Luiz Carlos Lanzoni Júnior (*)
Com as facilidades disponibilizadas pelo mercado de crédito - inclusive com incentivo do Governo Federal - para financiamento imobiliário, muita gente tem aproveitado para tentar transformar em real o sonho da casa própria. Prova disso é que apenas em 2009 houve um signficativo aumento de mais de 100% em relação a 2008, crescimento este guiado pela criação dos vários programas de praticamente todas as instituições financeiras, públicas e privadas.
Entretanto, poucos sabem que com apenas pequenos deslizes este sonho da casa própria torna-se um pesadelo. Em boa parte dos casos, bastam três mensalidades atrasadas e uma notificação. Depois disso, caso a dívida não seja quitada, em aproximadamente 15 dias o imóvel passa a ser de propriedade plena do credor e vai a leilão em até 30 dias.
Este é o caso dos contratos de alienação fiduciária de bem imóvel, modalidade cada vez mais adotada nas operações de financiamento imobiliário no Brasil. Mas não é apenas no ramo imobiliário que ela ocorre. É muito comum acontecer em qualquer operação bancária de mútuo, como empréstimos, financiamentos, abertura de capital de giro, entre outros. Vários empresários estão sofrendo sérios e injustificáveis abusos em seu patrimônio, principalmente quando o banco força a repactuação de todas as dívidas em atraso em apenas uma única e nova operação. São as chamadas operações “mata-mata”.
Em todos os casos, geralmente o consumidor entrega um bem imóvel como garantia da nova operação, a qual traz encargos por vezes impossíveis de se cumprir. E, quando menos espera, recebe a péssima notícia de que “perdeu” seu bem.
Neste tipo de operação (alienação fiduciária), o devedor é o proprietário indireto e o credor – geralmente uma instituição financeira – proprietário direto do imóvel. O morador ou proprietário somente torna-se dono efetivo quando quitar integralmente o contrato.
Na alienação fiduciária o devedor é quem aliena a propriedade. Caso ele torne-se inadimplente e não promova a quitação do débito no prazo estabelecido na notificação recebida, a propriedade do imóvel ficará consolidada em nome do agente credor. Este, por sua vez, terá um prazo de 30 dias, após a consolidação em seu nome, para levar o imóvel a leilão público.
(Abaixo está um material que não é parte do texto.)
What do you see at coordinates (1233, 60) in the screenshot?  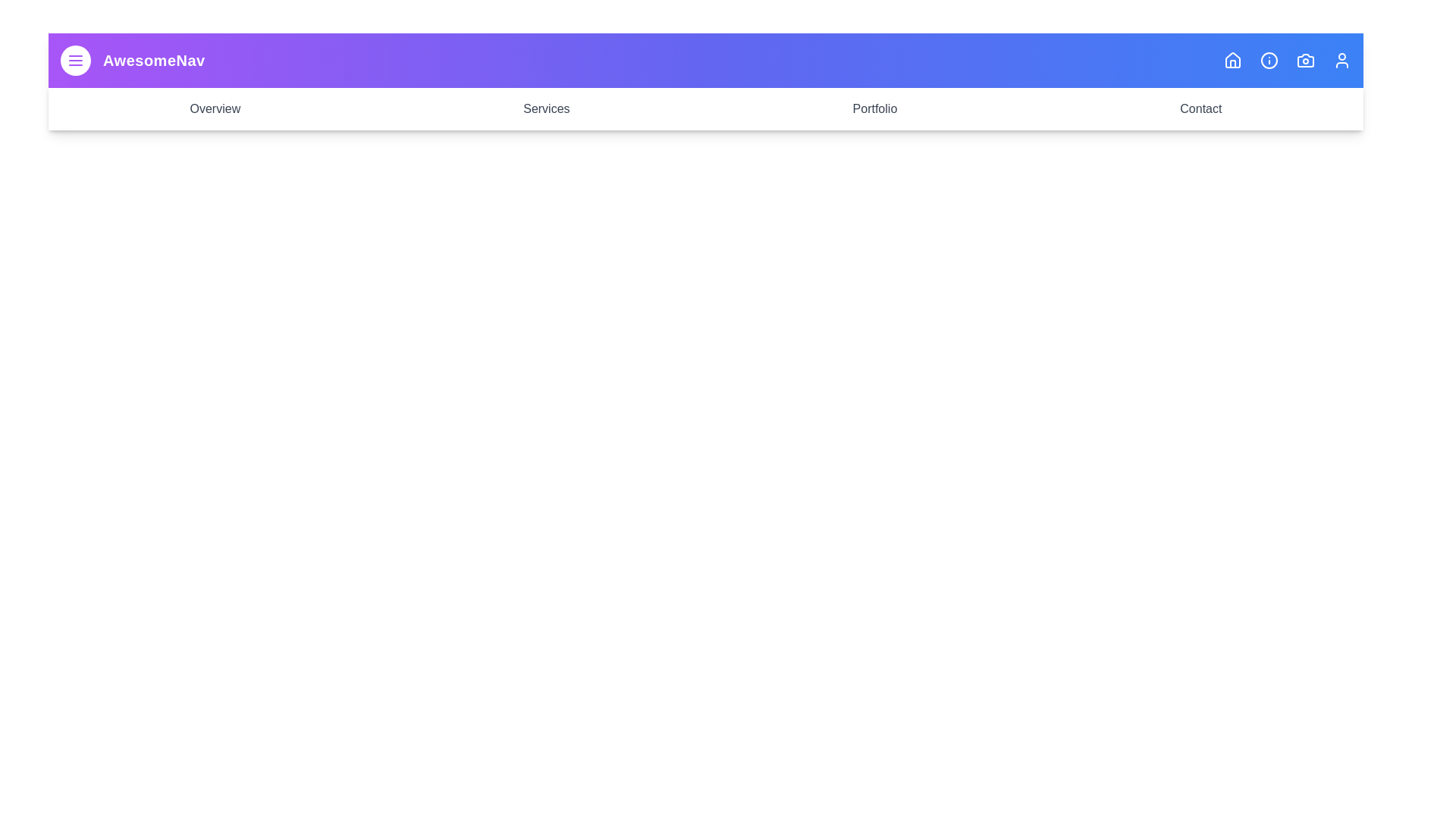 I see `the icon corresponding to Home to observe its hover effect` at bounding box center [1233, 60].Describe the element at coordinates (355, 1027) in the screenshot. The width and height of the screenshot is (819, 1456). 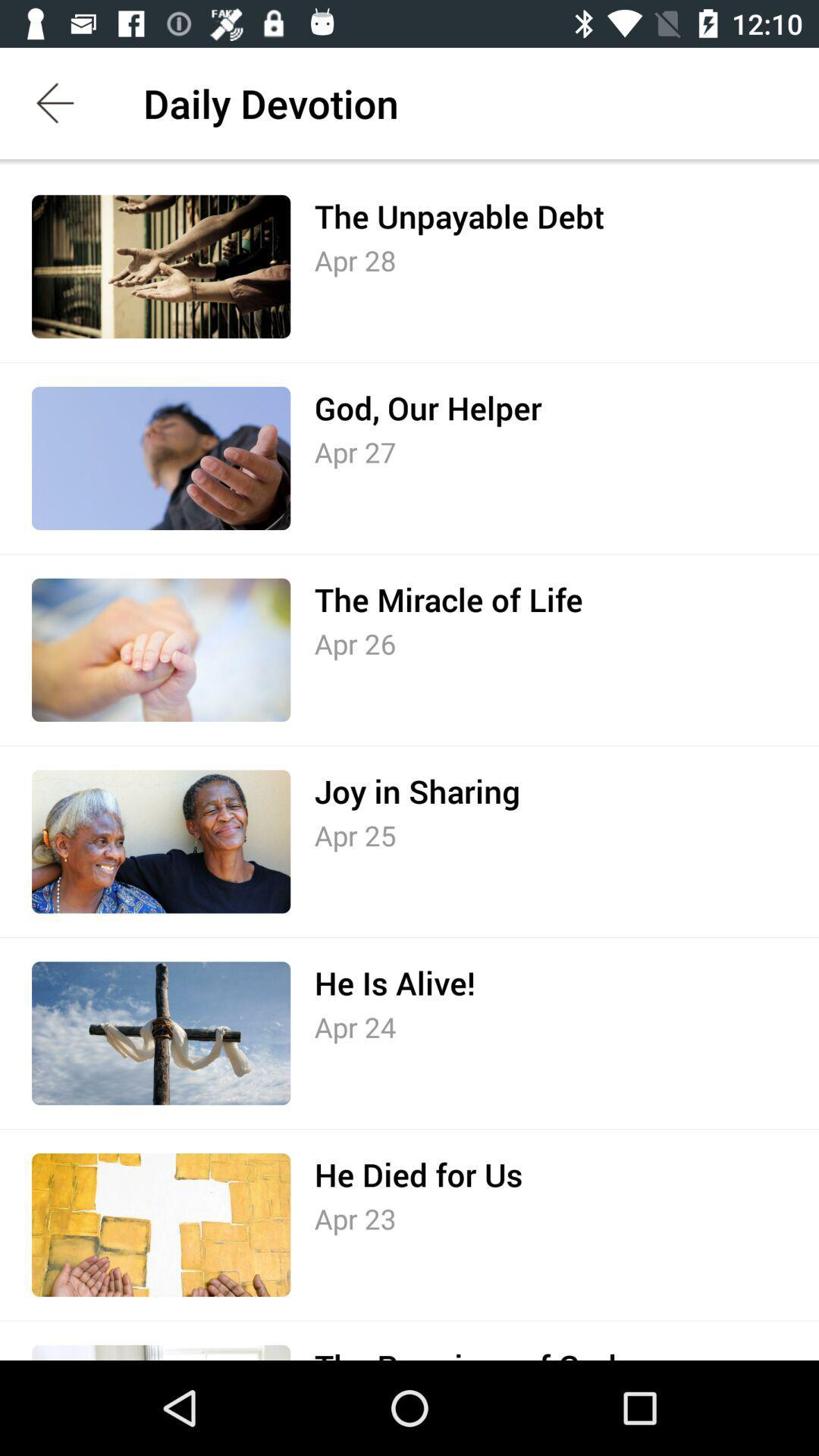
I see `the apr 24 item` at that location.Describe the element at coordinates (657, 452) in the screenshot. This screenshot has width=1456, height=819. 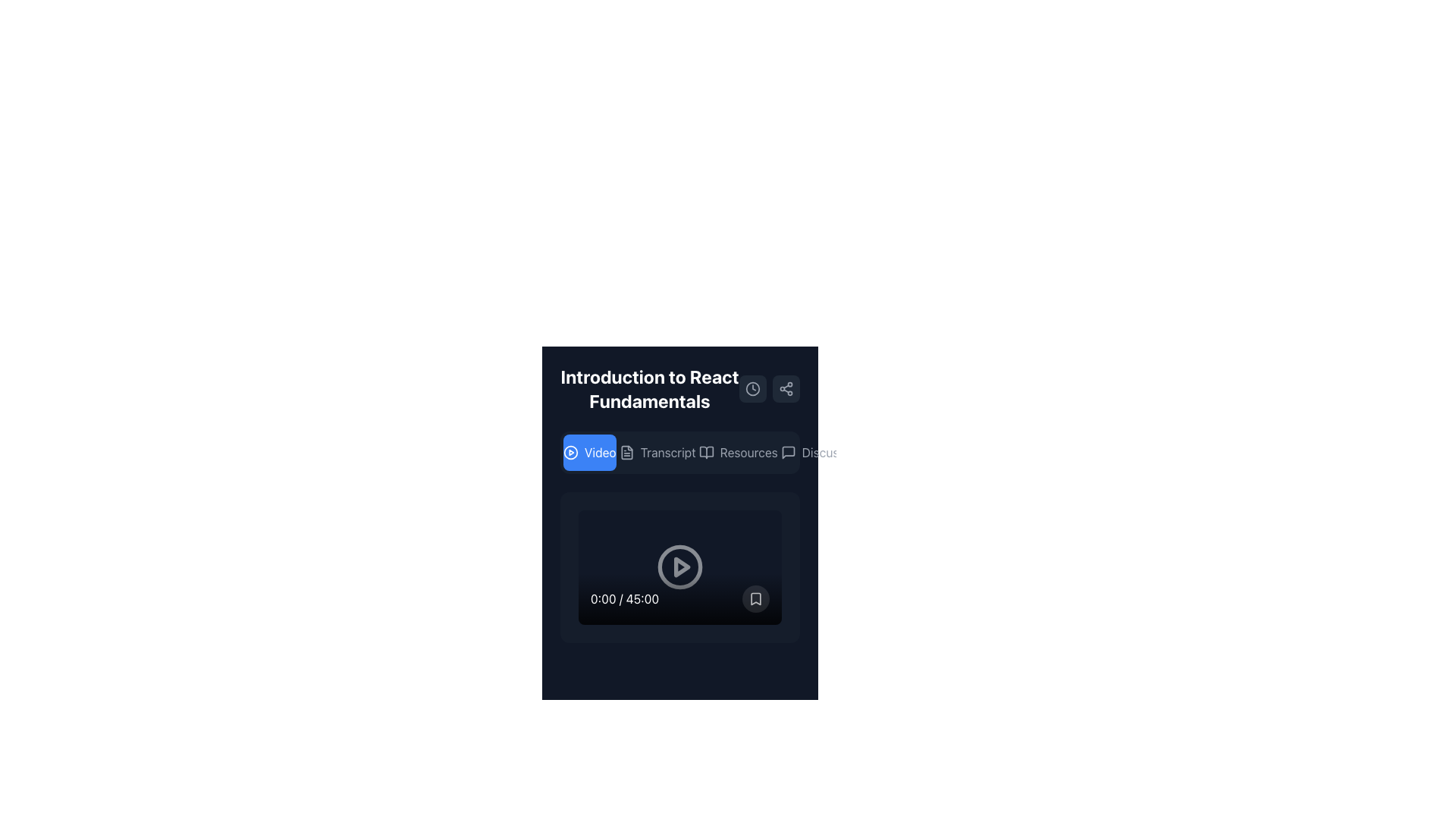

No decorrer de todo este processo, o devedor pode até mesmo continuar utilizando do bem, mas passa a ser questão de tempo para viver um grande constrangimento ao ser obrigado a deixar o imóvel por quem vir a arrematá-lo em leilão extrajudicial, quase sempre repleto de arbitrariedades.
Entendo que todo este procedimento fere os princípios do devido processo legal e ampla defesa, prejudicando, e muito, o consumidor, que conta com tempo muito exíguo para acertar suas pendências. No entanto, vale o alerta para que a justa busca pela casa própria não leve a família a contrarir uma prestação mensal que desfalcará muito o orçamento, levando à inadimplência.
O interessado no financiamento deve medir a solidez de sua renda mensal e tomar muito cuidado com eventuais taxas embutidas no contrato. Em alguns casos, estas taxas são tão significativas que elevam em mais de 30% o valor final do financiamento. Em caso de dúvidas, nunca é demais solicitar uma orientação jurídica ou de especialistas. Todo cuidado é pouco.